Working in django with data with a saved history of changes

I am creating an information system in which some entities have separate attributes or a set of them, for which it is necessary to store a history of changes with reference to the date of their relevance for further processing in conjunction with other entities. In particular, I have main entity Customer and one or a related set of date-related attributes (for example, the official names of Customer), which may change over time.

What is the best or possible way to implement the interaction of the model for main entity, but with their history must be preserved?

Here’s what I’ve come up with so far.
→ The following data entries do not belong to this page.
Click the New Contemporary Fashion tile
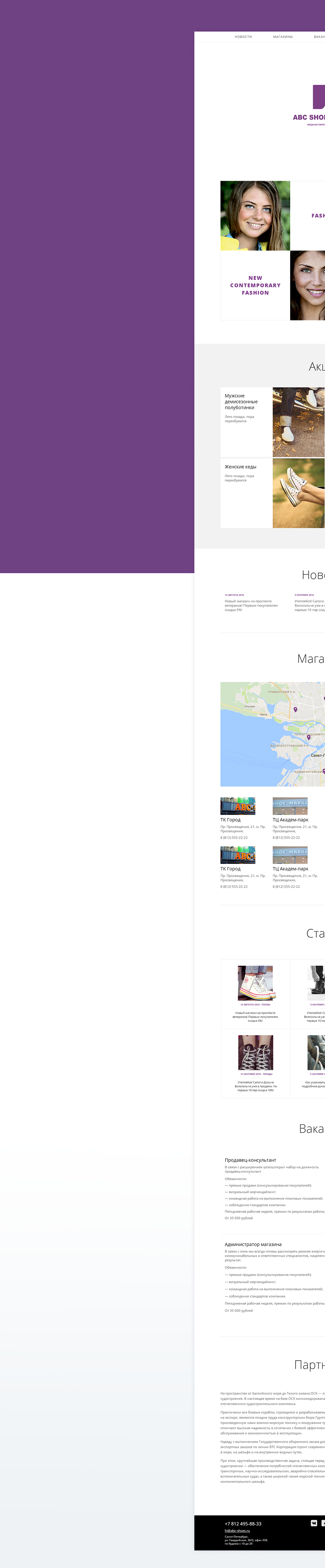[255, 285]
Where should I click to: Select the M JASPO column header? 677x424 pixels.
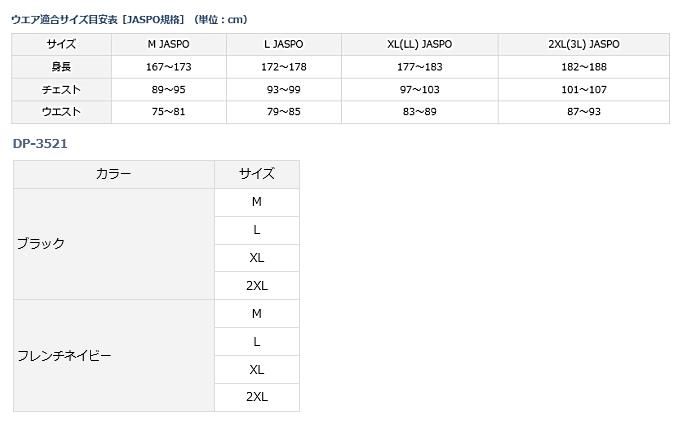[169, 44]
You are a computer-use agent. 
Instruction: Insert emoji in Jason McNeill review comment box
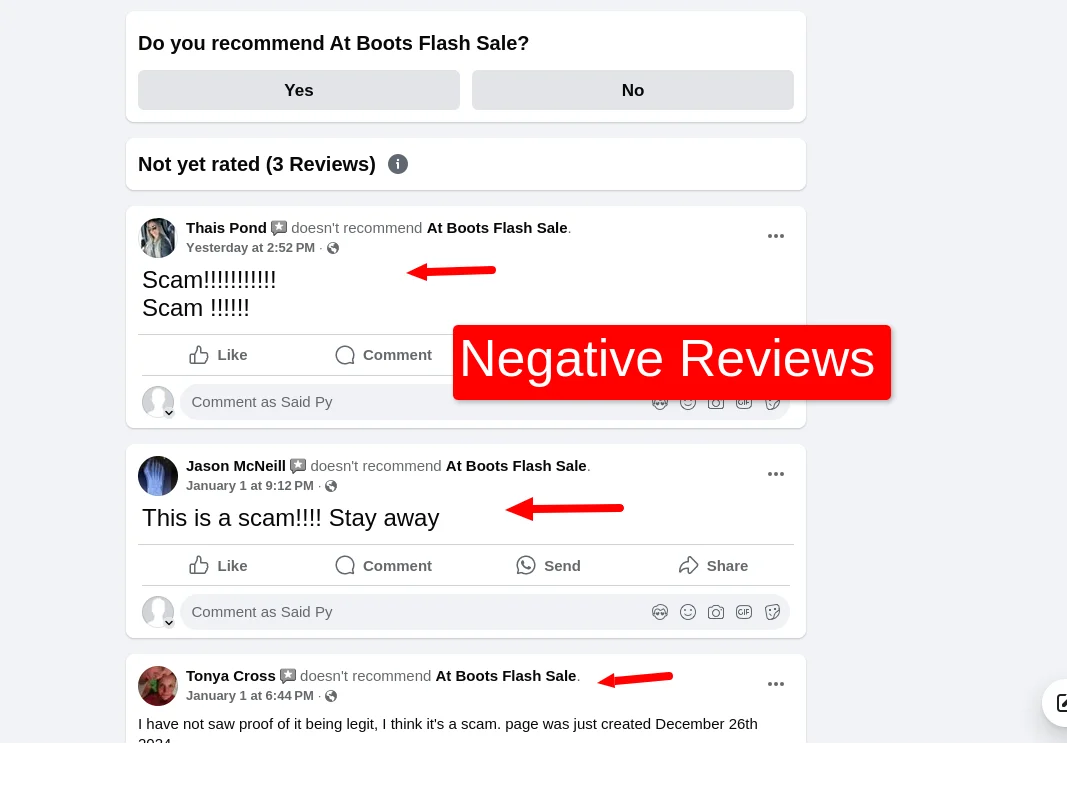coord(688,612)
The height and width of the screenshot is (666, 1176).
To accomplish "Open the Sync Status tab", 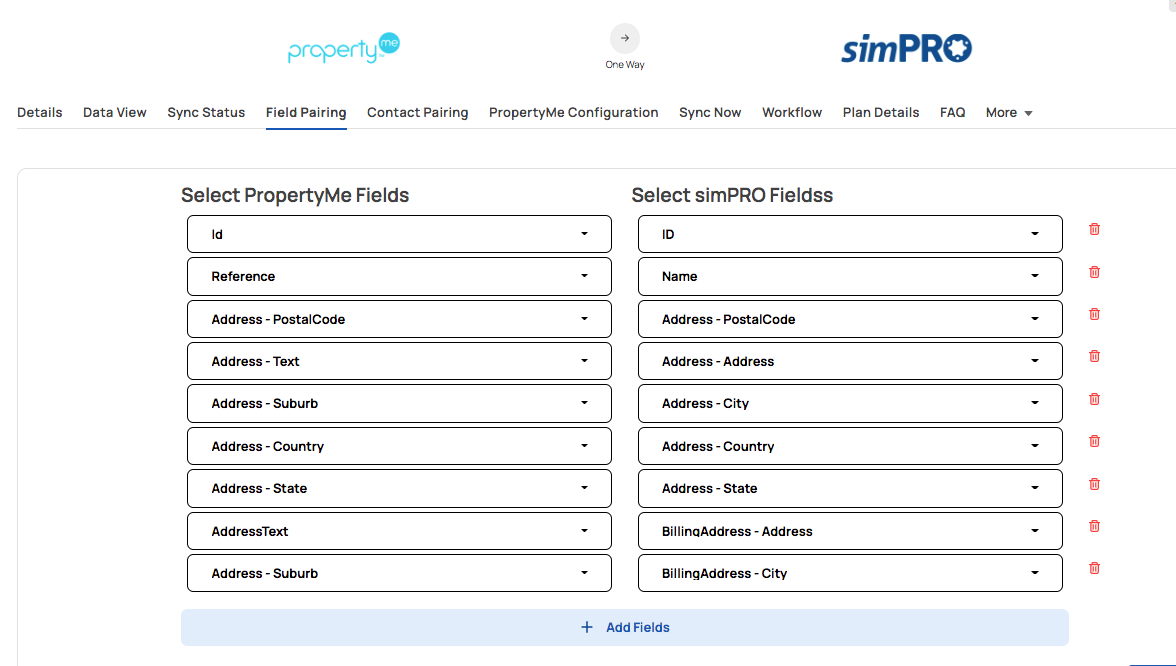I will click(x=206, y=113).
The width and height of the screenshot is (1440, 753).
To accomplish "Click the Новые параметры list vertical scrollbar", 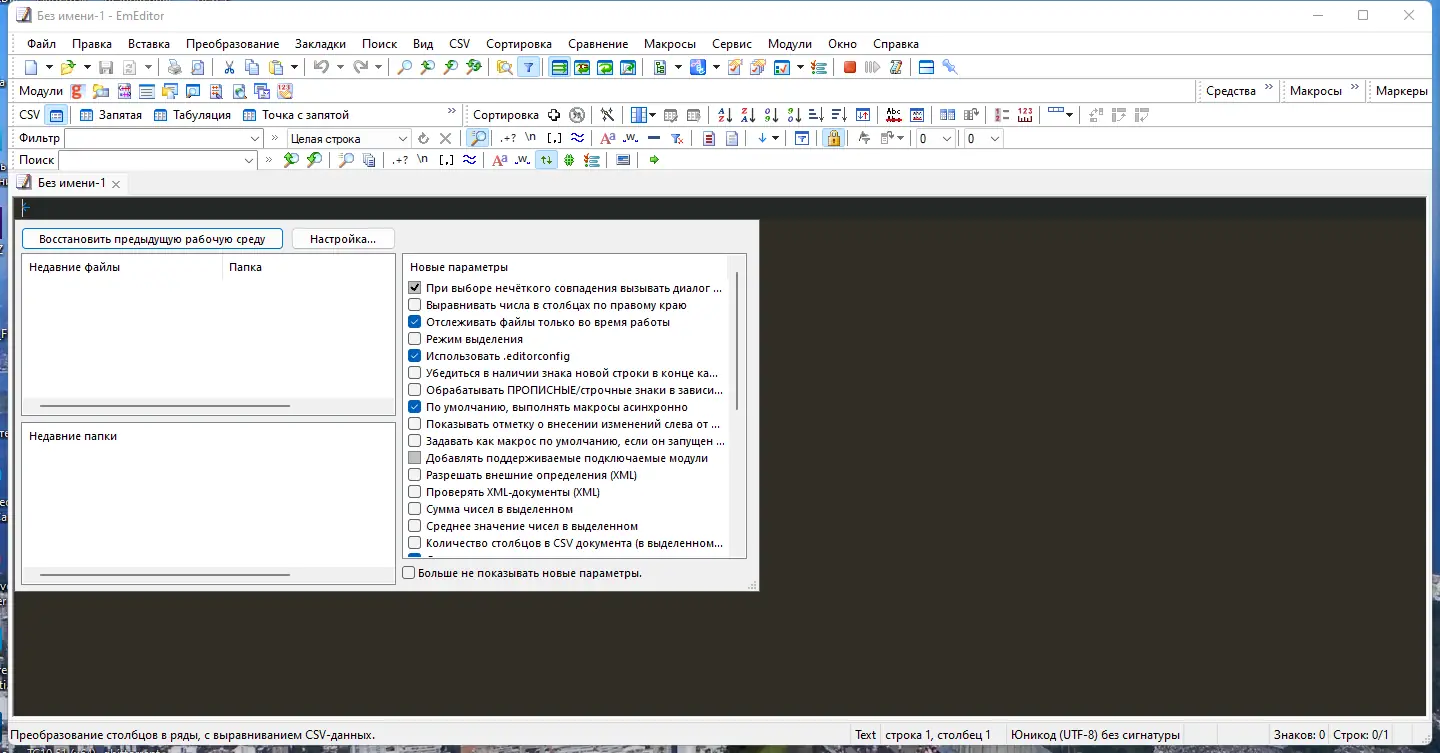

The class code is probably redundant, but this is done specifically to demonstrate the problem.

Main class:

class Customer(models.Model):
name = models.CharField(max_length=128,
                        verbose_name='Customer system name')
# A key for relation with current value of secondary class
# I have doubts about the correctness of adding this field,
# but so far I have not come up with anything better.
legal_names = models.ForeignKey('CustomerNames', on_delete=models.SET_NULL,
                                null=True,
                                blank=True,
                                verbose_name='Legal customer names')

Auxiliary (secondary) class:

class CustomerNames(models.Model):
# A key for relation with the main model, specifying a list of names
customer = models.ForeignKey(Customer, on_delete=models.CASCADE,
                             related_name='customer_names',
                             verbose_name='Customer')
short_name = models.CharField(max_length=256,
                              verbose_name='Short name')
full_name = models.CharField(max_length=1024,
                             verbose_name='Full name')
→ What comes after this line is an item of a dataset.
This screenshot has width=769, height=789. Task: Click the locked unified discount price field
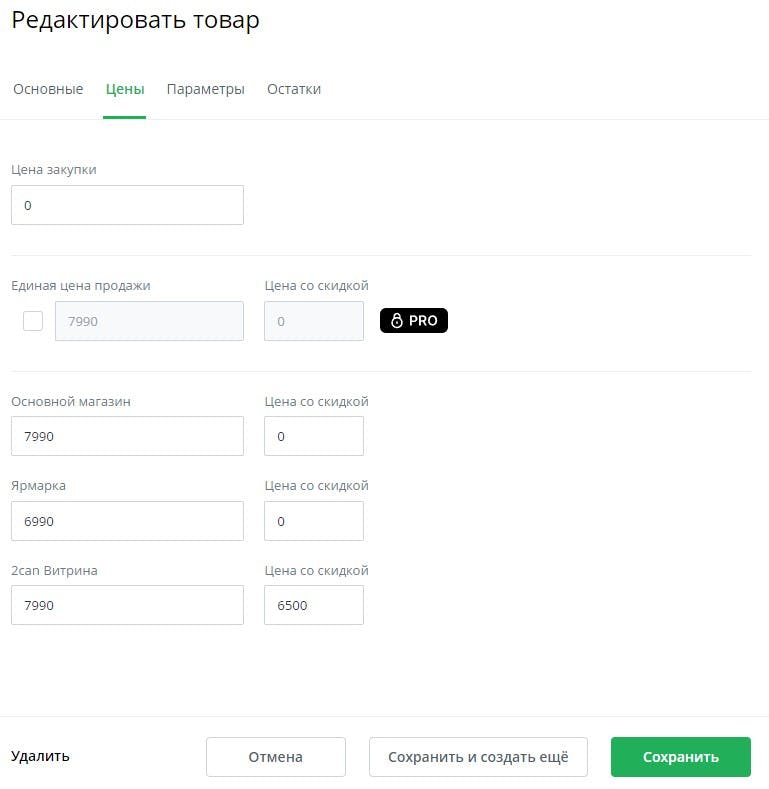pos(314,321)
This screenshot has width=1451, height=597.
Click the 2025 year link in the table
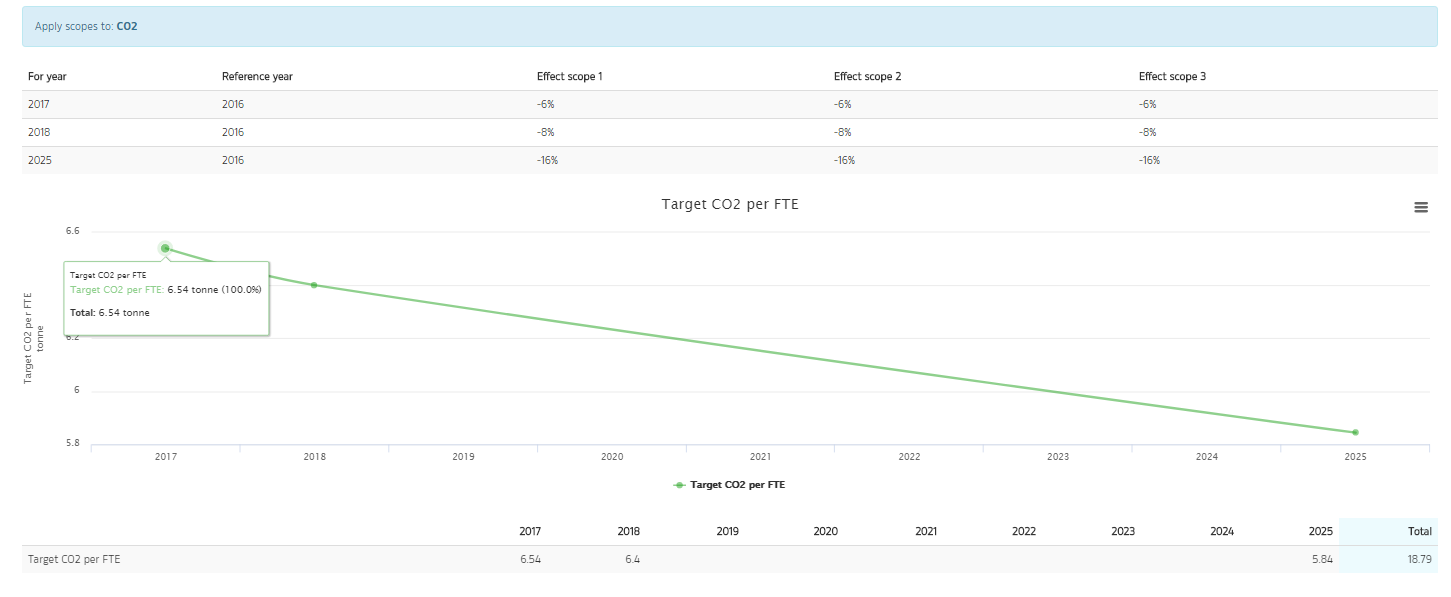pyautogui.click(x=40, y=160)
# An attribute for determining the current value
# if we do not use a foreign key in the main class 
is_current = models.BooleanField(default=True,
                                 verbose_name='Is current value')
# Dates of relevance of the names
date_begin = models.DateField(verbose_name='Relevance begin date for names')
date_end = models.DateField(verbose_name='Relevance end date for names')

Accordingly, there is also a problem with the implementation of processing this model in the form and views. As an option for a foreign key in the main inlineformset model, but somehow it looks crooked.
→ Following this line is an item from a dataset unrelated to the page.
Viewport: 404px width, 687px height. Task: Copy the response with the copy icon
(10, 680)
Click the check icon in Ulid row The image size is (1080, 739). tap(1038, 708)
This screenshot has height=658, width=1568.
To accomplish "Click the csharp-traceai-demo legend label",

Has anyone ever faced a similar problem and what was the solution?

In case you use Postgres you can use django pghistory a package that uses database triggers to save the history of all changes of a models field into an Event model. It's highly adaptable you can only track certain fields or adapt the Event model. Using db triggers has the additonal advantage that changes of a table are always tracked even when someone builds a view that forgets to save the Old data in the EventModel or if someone changes a row directly in the db.

https://django-pghistory.readthedocs.io/en/3.7.0/

@pghistory.track()
class Customer(models.Model):
   name = models.CharField(max_length=128,
       verbose_name='Customer system name'
   )

   short_name = models.CharField(max_length=256,
                              verbose_name='Short name')
   full_name = models.CharField(max_length=1024,
                             verbose_name='Full name')

You add the fields you had in your CustomerNames Model into the main model and add the pghistory.track decorator. This will add an CustomerEventModel which tracks by default all changes for every field of the tracked model. Further more it has several metadata fields like timestamps which will thus allow you to query the validity of particulars customers name in time. You can restrict the tracking also to certain fields ore create a fully customized EventModel for Customer (see pg history docs).

In your views you can extract the model history with your users. With regard to forms you just use to main model.